During the keynote, we saw an amazing example of Siri using Visual Intelligence to identify items in the user's physical space and make inferences based on their size.
Do 3rd party apps have the ability to perform this same, or similar actions?
For example:
- User loads a photo of an item or product and clicks a button that says 'Find Item In My Space'.
- Apple Intelligence is then used to analyze the user's surroundings, and notify the user if the item is present or not present, along with some positional or physical context.
- Response is shown on the user interface as text, "This item is in your room, 1 meter to your right."
Goal:
Developers currently can not access the Passthrough Camera on Apple Vision Pro to run AI/ML vision processing models on, for privacy reasons. If Apple Intelligence can look through the camera for the developer, in a privacy-preserving, isolated black box, without providing the image texture to the developer in any way, the user can make use Visual Intelligence features based on their physical surroundings without sacrificing their privacy.
Purpose:
Visual Intelligence is a key feature for that exemplifies the benefits of Spatial Computing, and examples like the one shown in the Keynote are a perfect use-case for the medium. Since Siri now has this capability, users will come to expect that all apps across VisionOS will be able to perform the same kinds of actions. Developers don't generally want or need direct access to the images of a user's surroundings, and having a local/private method of processing these requests is ideal both for developers concerned with data privacy management and users concerned with developers having too much access to their surroundings.
Wearable devices with cameras are a foundational accelerator to users adopting AI in useful ways for their daily life.
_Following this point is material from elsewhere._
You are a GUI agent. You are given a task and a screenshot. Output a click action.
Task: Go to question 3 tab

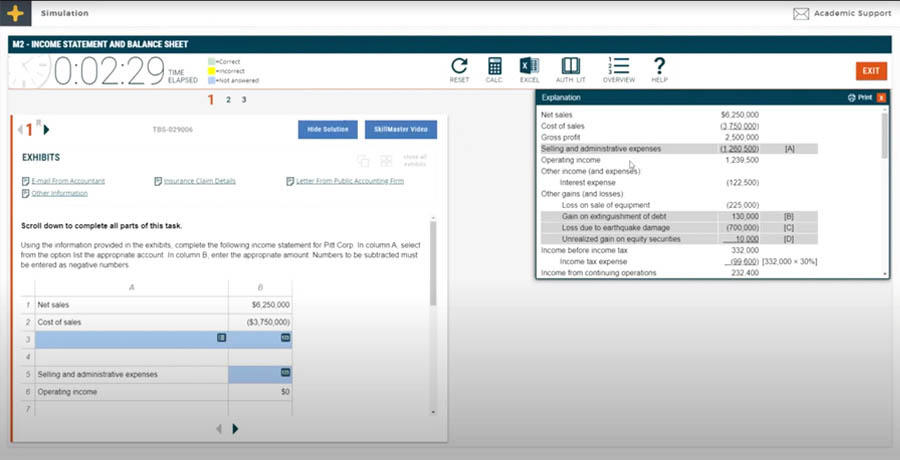click(243, 100)

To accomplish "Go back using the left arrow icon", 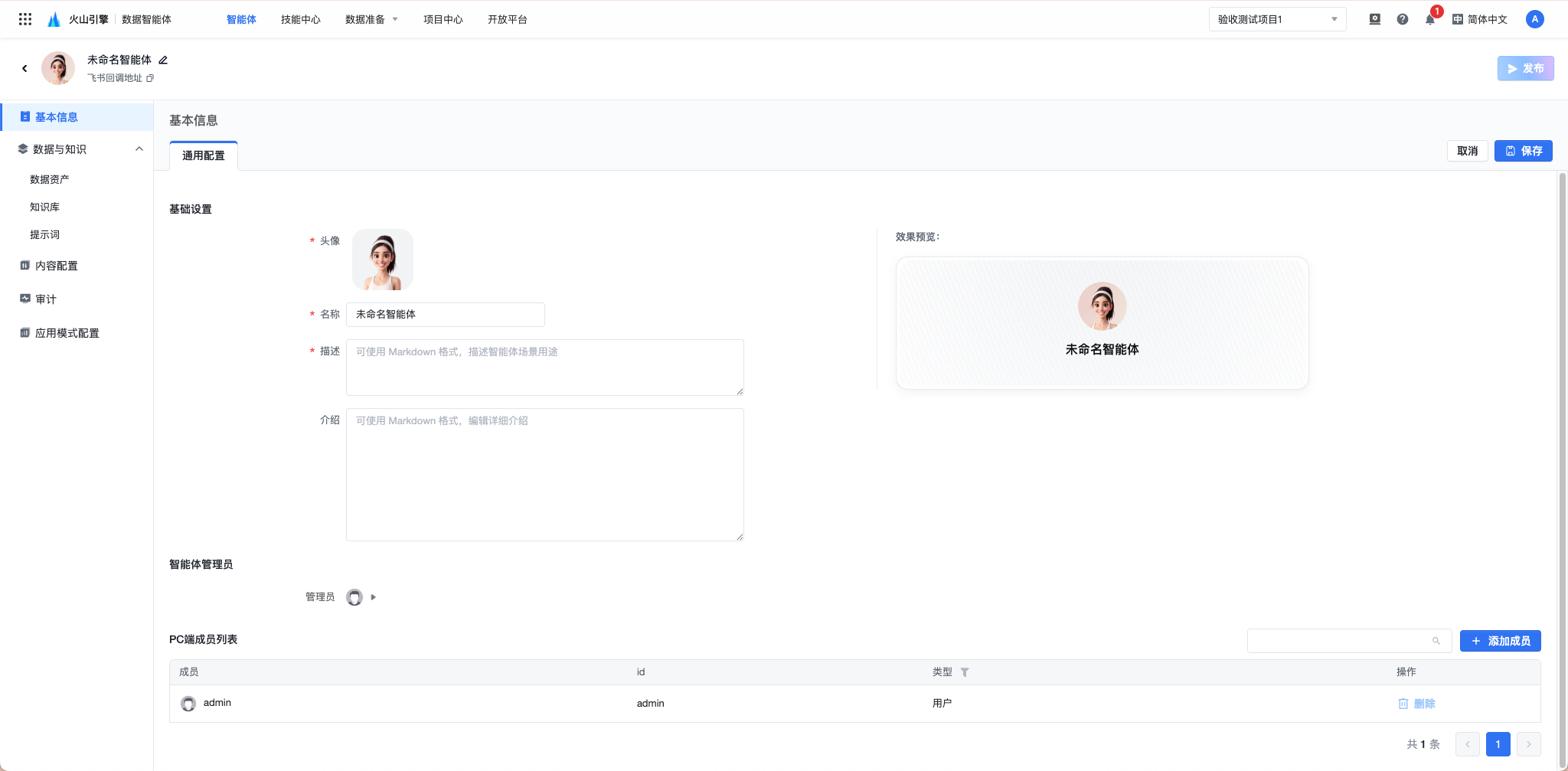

It is the most natural way to communicate with AI about what is relevant to you at any given time, removes the friction/difficulty of manually scanning good data for AI inferencing, and brings purpose to wearing this class of device every day.
As these devices become more common and capable, data privacy becomes even more important. Users will need reassurance that the devices they choose to wear will only have access to observe their surroundings when they choose to allow it, while retaining the capability to use the powerful features that make them worthwhile.
Accessibility:
Using Visual Intelligence is an extremely powerful accessibility tool (for example; for individuals who have low vision), and can meaningfully improve quality of life. Various applications beyond Siri AI can be designed by developers with very specific inferencing capabilities powered by AI. The future of Visually Intelligent apps should have intentional, unique purposes that users can choose to incorporate in their lives. This will not be a one-size-fits-all Visual Intelligence approach, and will require specific design, training and development to create meaningful capabilities.
If this is already possible, amazing! Any resources to learn more would be greatly appreciated. If this is not yet possible, please let us know what we can do to encourage Apple to consider it.
Thank you.